** BEGIN SOURCE RECORDS **

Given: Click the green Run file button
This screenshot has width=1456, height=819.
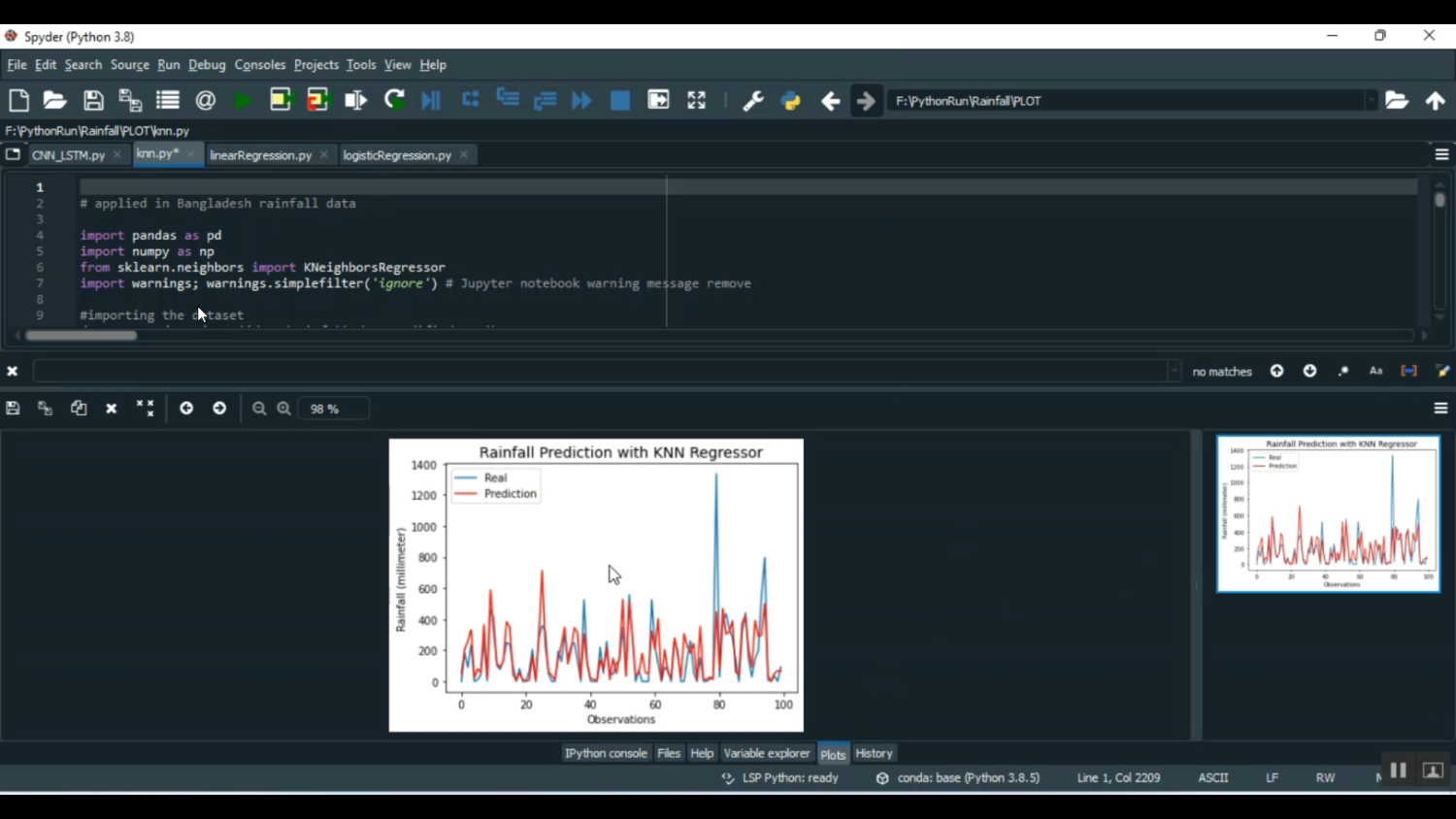Looking at the screenshot, I should [x=243, y=101].
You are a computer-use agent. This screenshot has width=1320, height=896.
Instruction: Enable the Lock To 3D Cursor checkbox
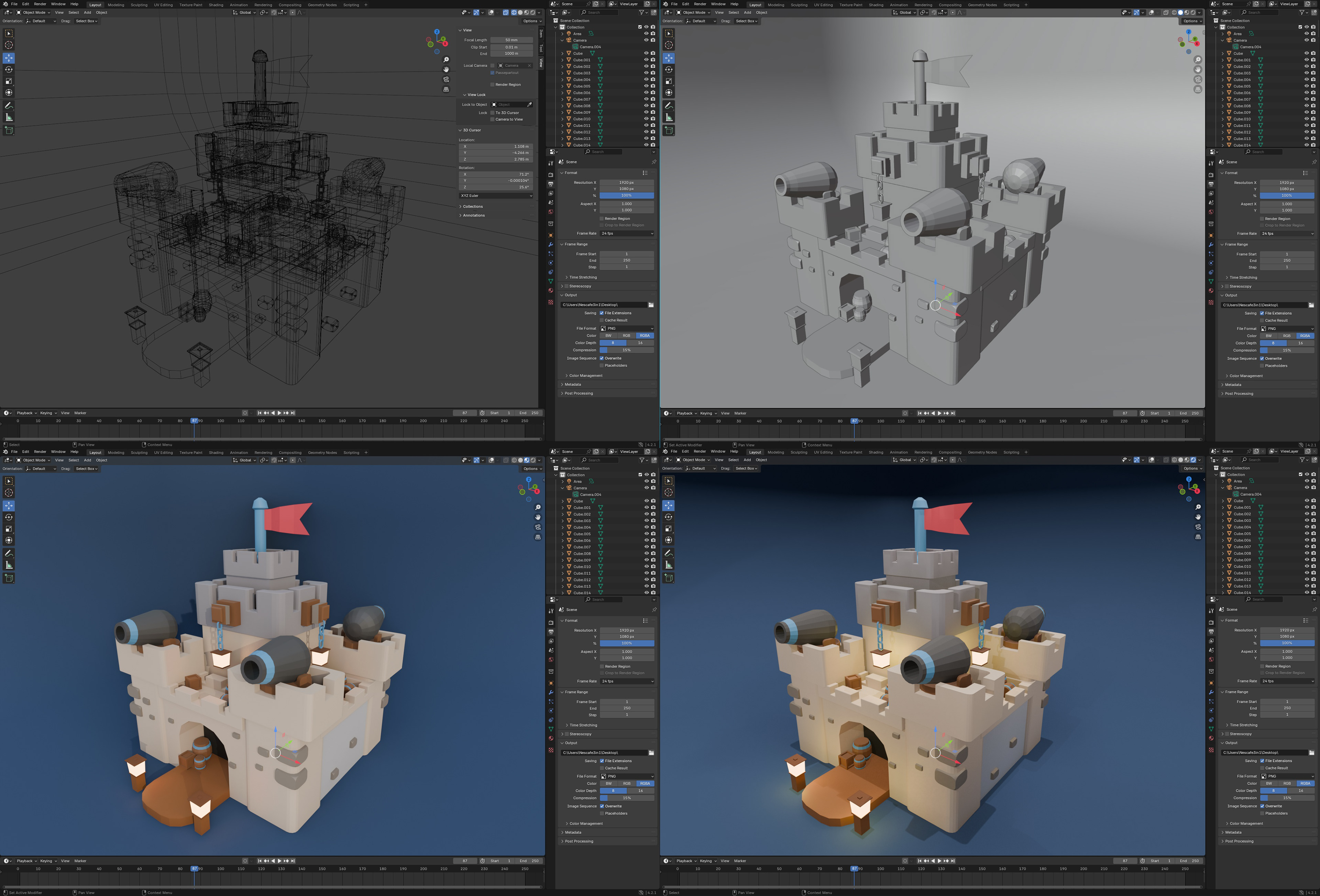493,112
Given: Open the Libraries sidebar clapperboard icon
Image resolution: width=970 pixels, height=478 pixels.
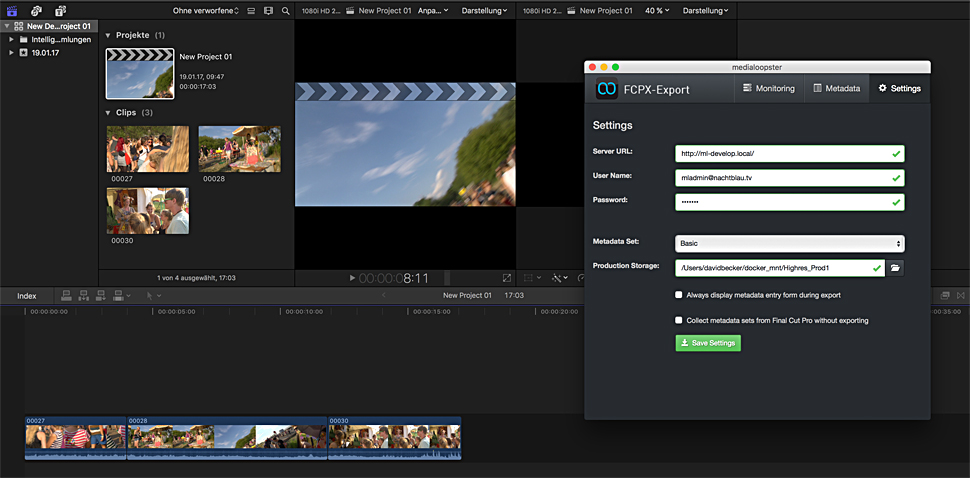Looking at the screenshot, I should point(12,10).
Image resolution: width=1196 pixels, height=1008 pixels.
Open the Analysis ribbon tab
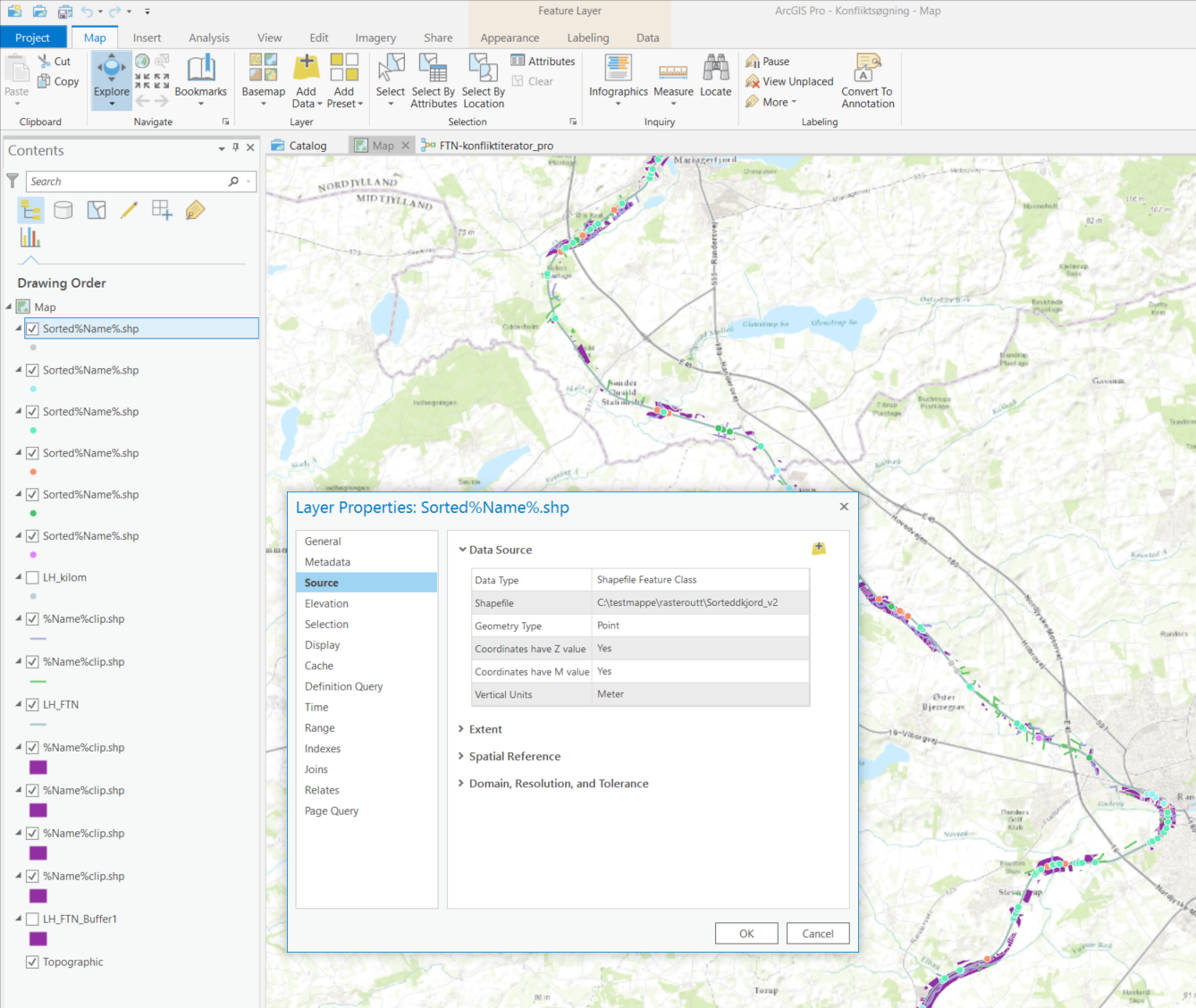[209, 38]

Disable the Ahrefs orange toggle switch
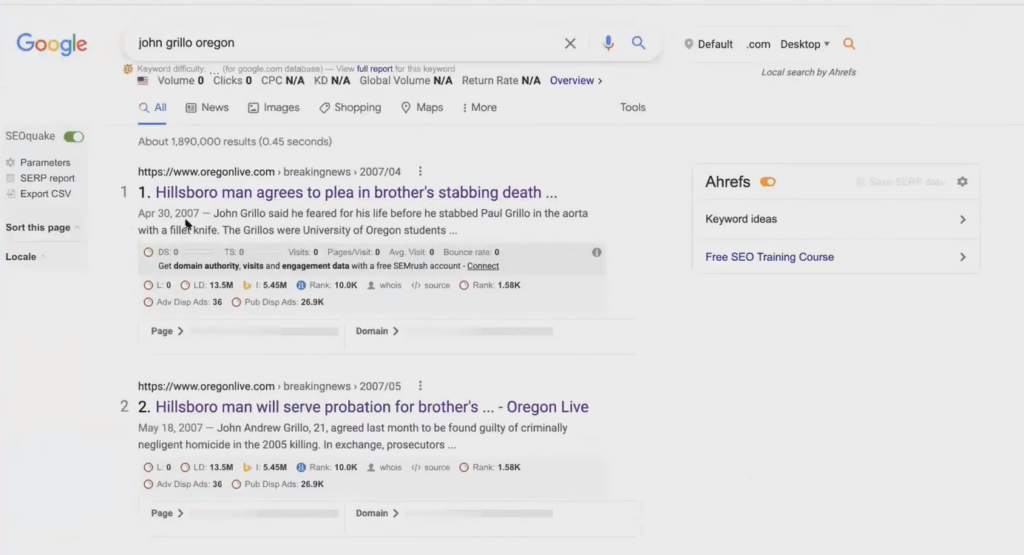tap(768, 182)
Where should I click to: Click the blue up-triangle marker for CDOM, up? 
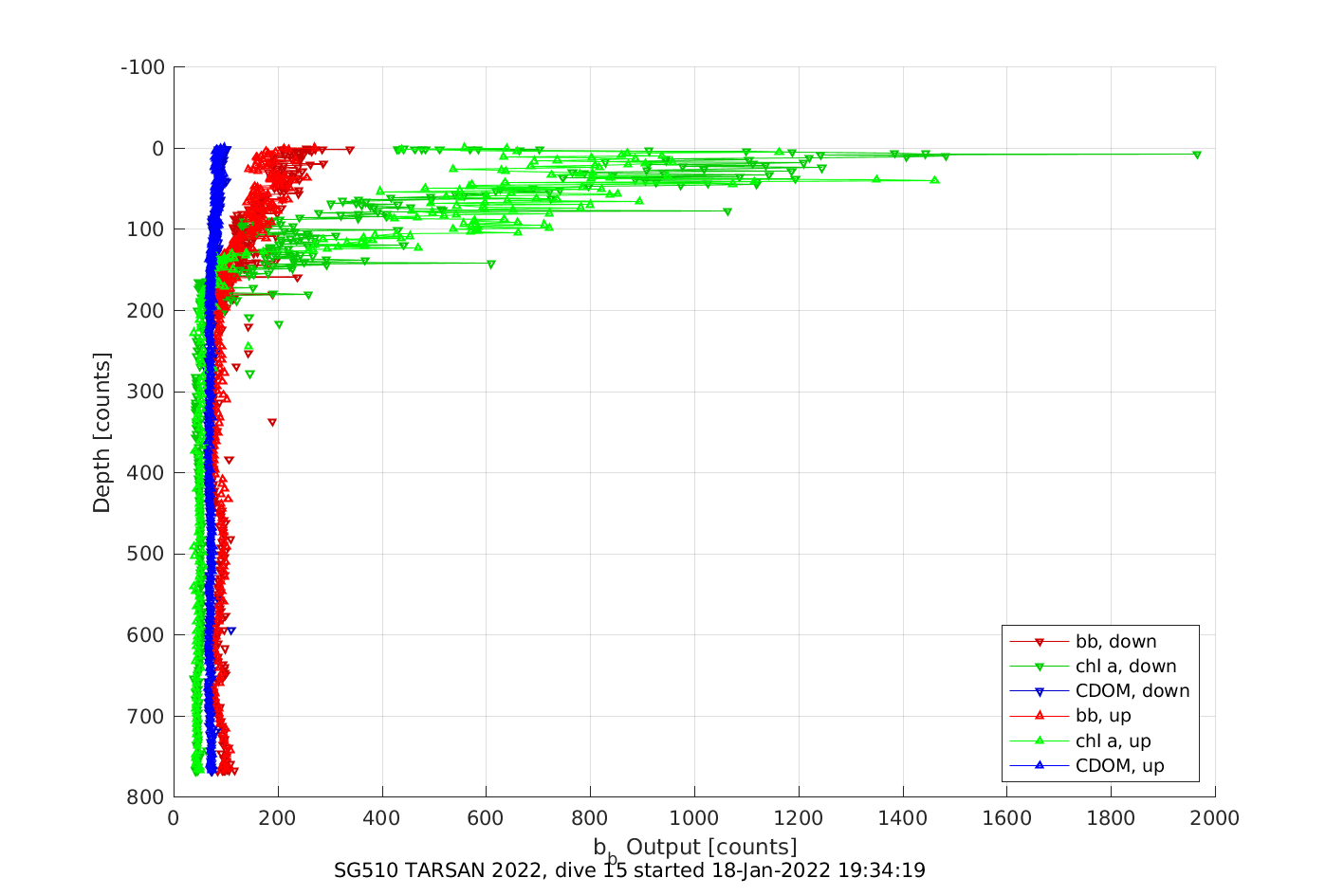coord(1039,765)
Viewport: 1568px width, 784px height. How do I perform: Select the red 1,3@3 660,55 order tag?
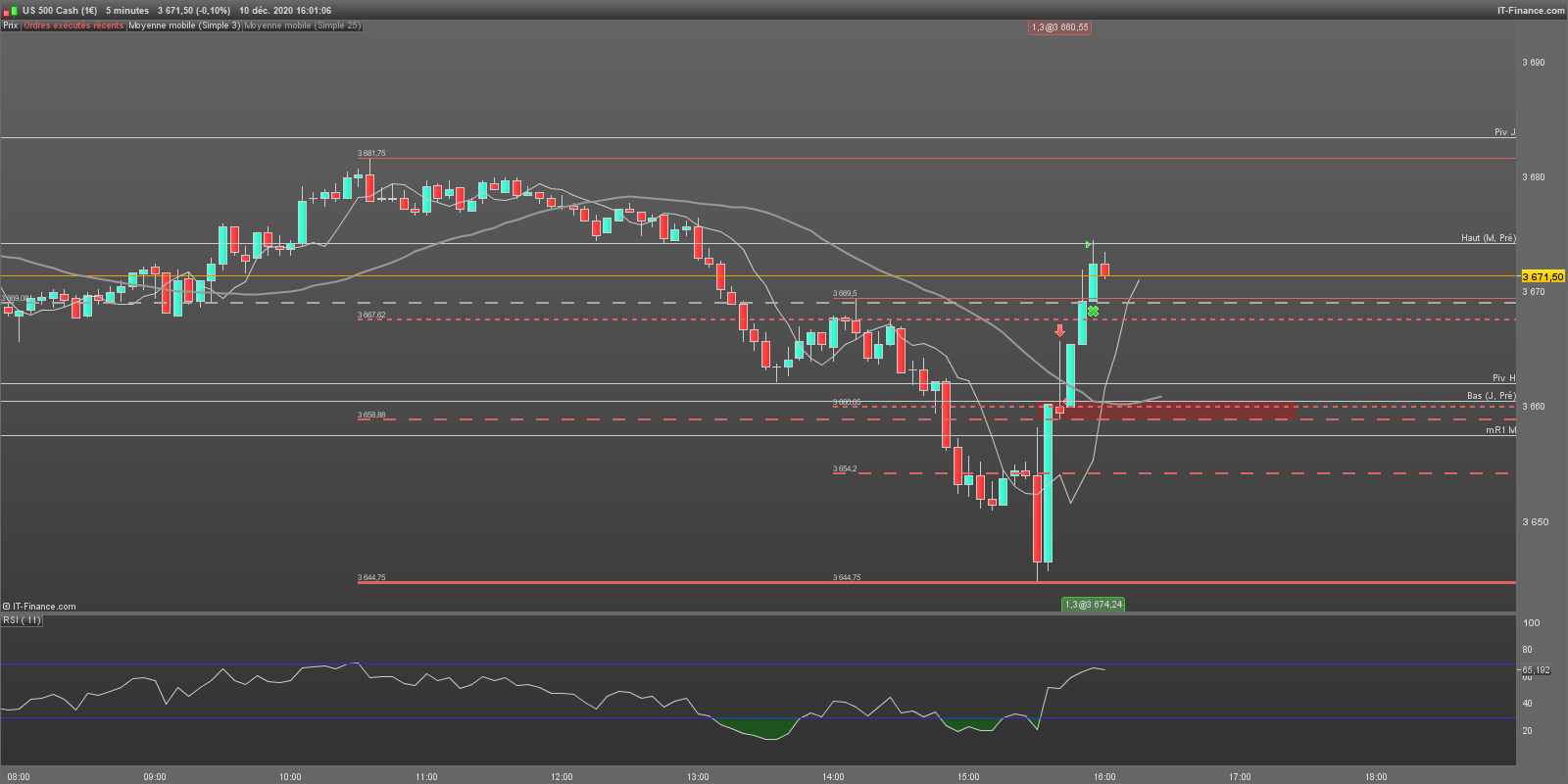(x=1059, y=27)
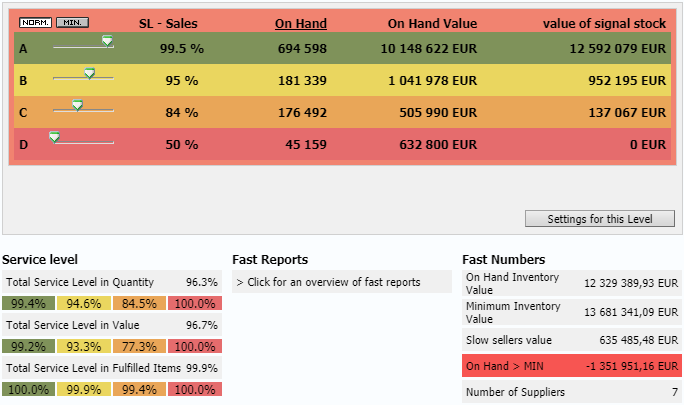This screenshot has height=405, width=684.
Task: Click the red 100.0% fulfilled items cell
Action: coord(195,389)
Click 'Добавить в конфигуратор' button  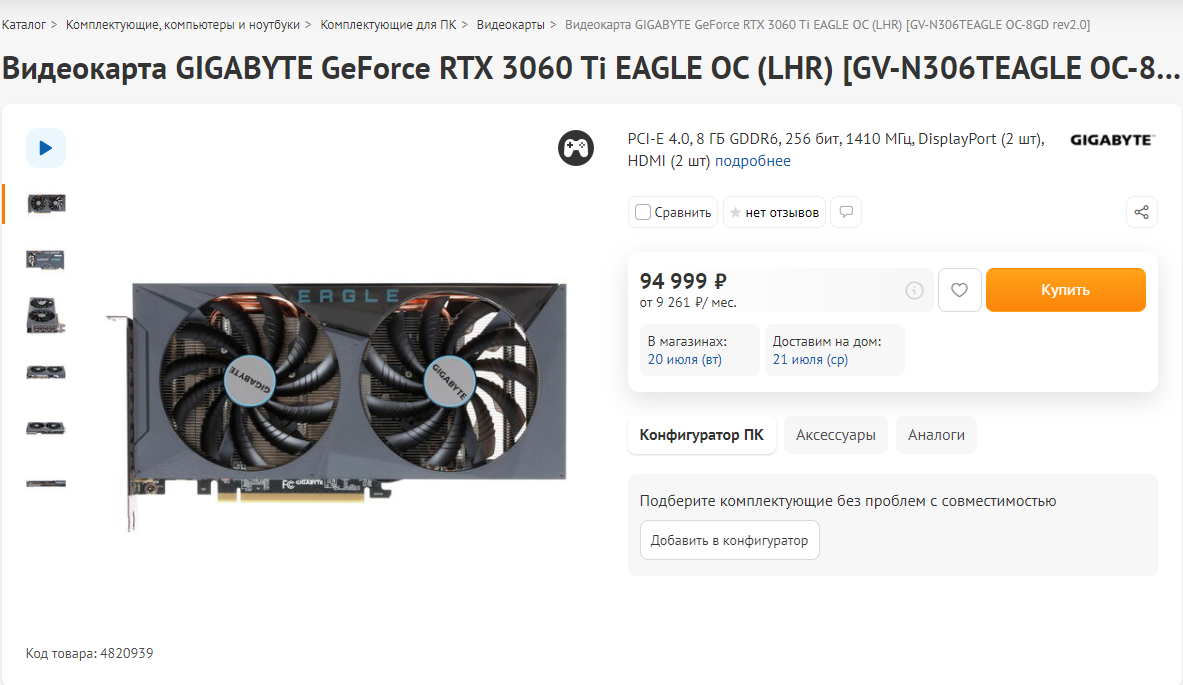point(730,540)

** END SOURCE RECORDS **

TO DO →
Copy out the material word for word, beginning at the line containing "You are a computer-use" and continuing through the line containing "coord(1039,765)". Omit the pictures.

RESPONSE FOR THIS EXERCISE →
You are a computer-use agent. This screenshot has width=1320, height=896.
Instruction: Enable the Lock To 3D Cursor checkbox
493,112
Given: Open the Libraries sidebar clapperboard icon
Image resolution: width=970 pixels, height=478 pixels.
Looking at the screenshot, I should point(12,10).
Image resolution: width=1196 pixels, height=1008 pixels.
Open the Analysis ribbon tab
[209, 38]

Disable the Ahrefs orange toggle switch
tap(768, 182)
Where should I click to: Click the blue up-triangle marker for CDOM, up? 
coord(1039,765)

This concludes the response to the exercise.